**What to do:** The line containing "Image resolution: width=1600" marks the end: output every line of the data up to it, and that line too, exactly as written.

Records excerpted from a collection:
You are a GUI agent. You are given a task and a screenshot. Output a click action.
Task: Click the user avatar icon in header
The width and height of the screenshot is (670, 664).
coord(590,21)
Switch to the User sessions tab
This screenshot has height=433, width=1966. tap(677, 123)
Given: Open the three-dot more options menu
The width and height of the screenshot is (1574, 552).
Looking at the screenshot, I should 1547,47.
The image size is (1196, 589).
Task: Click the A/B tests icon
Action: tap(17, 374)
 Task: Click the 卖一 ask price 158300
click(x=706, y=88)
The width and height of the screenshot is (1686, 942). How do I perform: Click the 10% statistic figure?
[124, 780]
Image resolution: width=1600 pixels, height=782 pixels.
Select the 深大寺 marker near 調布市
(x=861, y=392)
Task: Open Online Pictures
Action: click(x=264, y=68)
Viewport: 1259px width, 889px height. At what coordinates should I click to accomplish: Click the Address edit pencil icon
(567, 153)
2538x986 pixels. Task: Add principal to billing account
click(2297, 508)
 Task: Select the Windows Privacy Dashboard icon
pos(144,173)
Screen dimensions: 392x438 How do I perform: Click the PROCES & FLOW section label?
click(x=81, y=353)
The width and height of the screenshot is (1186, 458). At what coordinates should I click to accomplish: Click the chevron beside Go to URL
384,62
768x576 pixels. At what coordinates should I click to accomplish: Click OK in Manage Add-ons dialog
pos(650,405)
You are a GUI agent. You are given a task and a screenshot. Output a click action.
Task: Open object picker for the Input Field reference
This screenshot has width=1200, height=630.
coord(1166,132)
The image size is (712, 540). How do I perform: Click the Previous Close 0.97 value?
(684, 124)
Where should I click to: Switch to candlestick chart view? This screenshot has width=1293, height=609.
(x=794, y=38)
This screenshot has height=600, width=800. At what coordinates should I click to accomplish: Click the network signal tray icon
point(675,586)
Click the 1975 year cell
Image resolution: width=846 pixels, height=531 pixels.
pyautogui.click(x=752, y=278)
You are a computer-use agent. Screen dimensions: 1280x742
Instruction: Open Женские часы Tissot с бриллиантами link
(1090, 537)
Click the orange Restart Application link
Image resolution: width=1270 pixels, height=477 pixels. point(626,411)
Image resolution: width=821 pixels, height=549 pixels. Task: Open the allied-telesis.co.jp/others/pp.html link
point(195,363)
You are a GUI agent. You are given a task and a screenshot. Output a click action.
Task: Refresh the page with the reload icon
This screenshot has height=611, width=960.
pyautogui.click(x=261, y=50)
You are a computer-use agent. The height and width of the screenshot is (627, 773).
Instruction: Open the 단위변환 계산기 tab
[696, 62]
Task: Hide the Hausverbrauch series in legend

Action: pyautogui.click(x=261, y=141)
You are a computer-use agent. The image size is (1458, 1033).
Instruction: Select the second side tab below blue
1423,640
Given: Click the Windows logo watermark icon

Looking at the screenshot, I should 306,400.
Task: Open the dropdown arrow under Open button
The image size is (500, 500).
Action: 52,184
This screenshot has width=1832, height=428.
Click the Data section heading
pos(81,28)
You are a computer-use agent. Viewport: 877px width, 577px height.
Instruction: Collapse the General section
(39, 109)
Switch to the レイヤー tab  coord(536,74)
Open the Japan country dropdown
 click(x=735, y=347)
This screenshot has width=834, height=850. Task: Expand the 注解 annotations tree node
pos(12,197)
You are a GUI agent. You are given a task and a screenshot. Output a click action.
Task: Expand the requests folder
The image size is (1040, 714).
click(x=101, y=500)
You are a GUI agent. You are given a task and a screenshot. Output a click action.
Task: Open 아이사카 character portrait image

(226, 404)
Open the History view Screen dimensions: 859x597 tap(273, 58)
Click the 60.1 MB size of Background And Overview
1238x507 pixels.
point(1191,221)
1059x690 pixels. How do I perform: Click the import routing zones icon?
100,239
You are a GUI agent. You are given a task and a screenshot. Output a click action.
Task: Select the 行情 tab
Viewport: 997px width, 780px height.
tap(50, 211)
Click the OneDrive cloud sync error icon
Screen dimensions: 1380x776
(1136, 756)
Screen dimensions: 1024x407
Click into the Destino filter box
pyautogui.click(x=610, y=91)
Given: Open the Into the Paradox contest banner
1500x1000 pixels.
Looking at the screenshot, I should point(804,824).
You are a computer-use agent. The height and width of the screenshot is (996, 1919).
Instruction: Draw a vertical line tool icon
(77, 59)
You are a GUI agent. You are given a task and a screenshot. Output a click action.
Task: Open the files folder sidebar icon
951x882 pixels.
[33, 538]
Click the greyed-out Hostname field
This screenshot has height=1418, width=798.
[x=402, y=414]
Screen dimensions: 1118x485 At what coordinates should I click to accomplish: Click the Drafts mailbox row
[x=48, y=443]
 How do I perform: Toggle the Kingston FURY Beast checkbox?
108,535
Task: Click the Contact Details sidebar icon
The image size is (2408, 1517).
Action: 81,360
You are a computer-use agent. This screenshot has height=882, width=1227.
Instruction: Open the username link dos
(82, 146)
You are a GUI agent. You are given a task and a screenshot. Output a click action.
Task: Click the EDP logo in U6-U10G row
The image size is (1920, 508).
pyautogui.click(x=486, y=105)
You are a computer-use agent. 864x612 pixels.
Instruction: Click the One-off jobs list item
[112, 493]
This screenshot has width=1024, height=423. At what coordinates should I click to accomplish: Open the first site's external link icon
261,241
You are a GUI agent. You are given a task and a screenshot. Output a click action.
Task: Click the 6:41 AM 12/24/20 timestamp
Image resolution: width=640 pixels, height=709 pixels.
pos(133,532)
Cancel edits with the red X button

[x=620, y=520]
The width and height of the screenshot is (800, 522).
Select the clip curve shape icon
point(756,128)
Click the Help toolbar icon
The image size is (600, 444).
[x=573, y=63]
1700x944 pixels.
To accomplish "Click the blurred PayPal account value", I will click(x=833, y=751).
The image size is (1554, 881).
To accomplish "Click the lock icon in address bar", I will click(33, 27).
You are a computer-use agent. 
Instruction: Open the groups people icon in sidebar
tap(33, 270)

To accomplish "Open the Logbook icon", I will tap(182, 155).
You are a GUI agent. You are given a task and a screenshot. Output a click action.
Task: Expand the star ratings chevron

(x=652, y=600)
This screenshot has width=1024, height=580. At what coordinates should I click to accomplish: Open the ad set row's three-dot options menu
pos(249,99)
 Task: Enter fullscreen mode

**Output for this exercise:**
You are a GUI agent. You are given a task and a screenshot. Output a click action.
Task: Click the user avatar icon in header
The width and height of the screenshot is (670, 664).
coord(590,21)
Switch to the User sessions tab
This screenshot has height=433, width=1966. tap(677, 123)
Given: Open the three-dot more options menu
The width and height of the screenshot is (1574, 552).
Looking at the screenshot, I should 1547,47.
The image size is (1196, 589).
Task: Click the A/B tests icon
Action: tap(17, 374)
 Task: Click the 卖一 ask price 158300
click(x=706, y=88)
The width and height of the screenshot is (1686, 942). How do I perform: Click the 10% statistic figure?
[124, 780]
Image resolution: width=1600 pixels, height=782 pixels.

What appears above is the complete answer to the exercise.